If these cheats appeared in Magazines or books, you could usually trust that they worked, but there were always those dodgy ‘Word of Mouth’ tips that kids would try and get you to waste your time doing.
If you use Strength on the truck next to the SS. Anne in Pokemon Blue, you can get Mew!Random Kid From School
Possibly the most infamous of these ‘Word of mouth’ tips was the rumour you could play as the Villain Nitrus Oxide in Crash Team Racing if you best him on all the games tracks. You couldn’t by the way. I knew a few kids who managed this mammoth task, with nothing to show but sore thumbs and less time. I’m sure whichever evil person started this lie is probably stroking a cat and plotting world domination right about now…
These were more party pieces than serious tips. The kind of thing your mate would show you with glee when they would come round your house for tea after school. The Tomb Raider series had a few of these. There was a rumour in the ’90s that you could cheat and make Lara strip naked. Thinking back, this was probably something dreamt up by desperate men, but I’m pretty sure most ten-year-old kids just wanted to see if it was true.
Many were duped by a button combination, which was actually the ‘Exploding Lara’ cheat. This was pretty much what it sounds like. So instead, of Lara dropping her kit, players exploded.
You could also lock Lara’s Butler in the freezer. Ol’ Winston was programmed to follow you around Croft Manor in the Training Stage. All you had to do was walk into the Freezer, let him follow you in and then leg it out, locking the door behind you. We were twisted children back then, and Winston did need to cool off.

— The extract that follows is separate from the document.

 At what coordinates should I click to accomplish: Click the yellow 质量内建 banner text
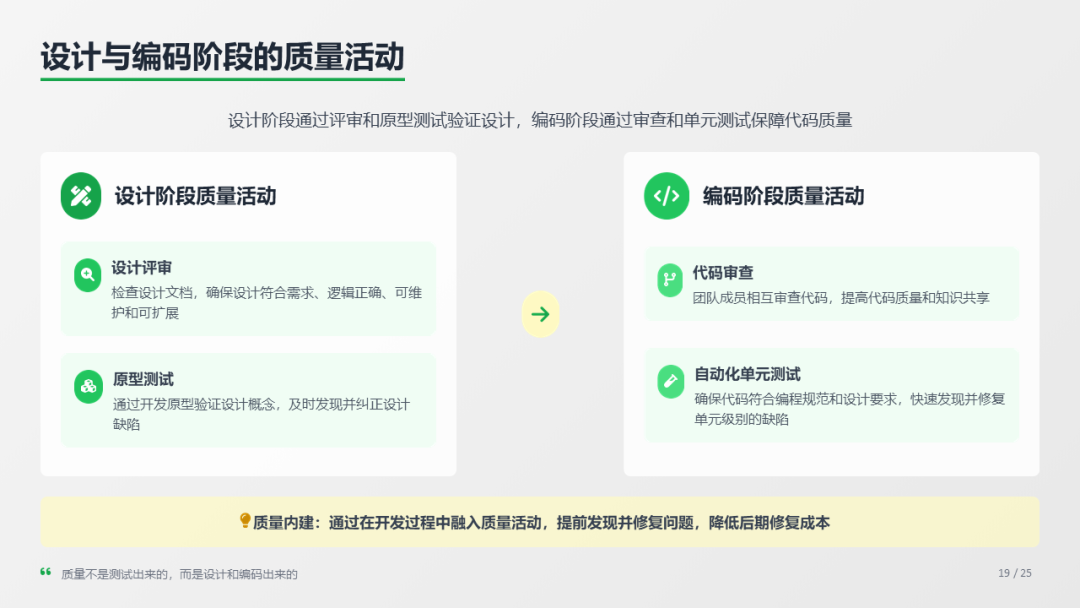540,522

Walkthrough Cheats are pretty self-explanatory. Many older games had notoriously tricky bits to get past, so a short explanation of what to do was pretty useful. You wouldn’t usually need to read it though, because some kid would probably just trade you the knowledge for a Pokemon card, or something with equal Playground value.

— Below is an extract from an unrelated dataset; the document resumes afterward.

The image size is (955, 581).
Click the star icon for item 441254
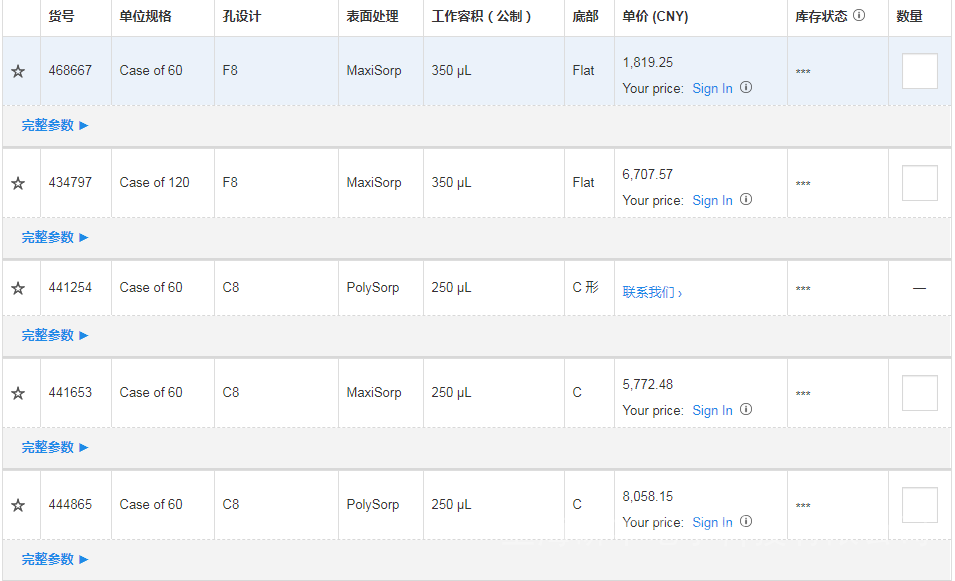point(18,288)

A pretty popular one was how to locate all the coloured Gems in Crash Bandicoot 2: Cortex Strikes Back. Fortunately, I was the one who knew this in school. However, I never profited from any special Pokemon cards.
Level Skip Cheats
These were for the people who couldn’t be bothered to actually play the game, which kind of seems a bit pointless. Though thinking about it, this could potentially be compared to skipping an episode of a long TV show; like any episode of Star Trek with Lwaxana Troi or the entirety of Harry Potter and the Half-Blood Prince.
Back in 1997, we all learnt of the Super Password to get to the last level of Crash Bandicoot. I remember I was messing around with a friend who could type the whole thing from memory. Although, we were both surprised when it took us straight to the final level.
Someone was also kind enough to write a similar password in the manual of my second-hand copy of Croc: Legend of the Gobbos. However, this took away my bragging rights for ‘beating the game’ and lost me street cred with the cool kids who owned the aforementioned rare Pokémon cards.
We’ll Cheat Again
Cheats still exist in the modern gaming world. However, they aren’t the same. A lot of the mystery surrounding them is gone. A simple web search is all it takes to find everything you need to know.
I can’t imagine a childhood without the mystery of knowing whether cheats worked before I got home to pop the game in type them in or the 5 minutes of fame when I was the only kid who knew something no one else did. Hopefully, in some way, shape or form, something has come along and replaced cheats, so kids can gossip and deceive each other on the playground.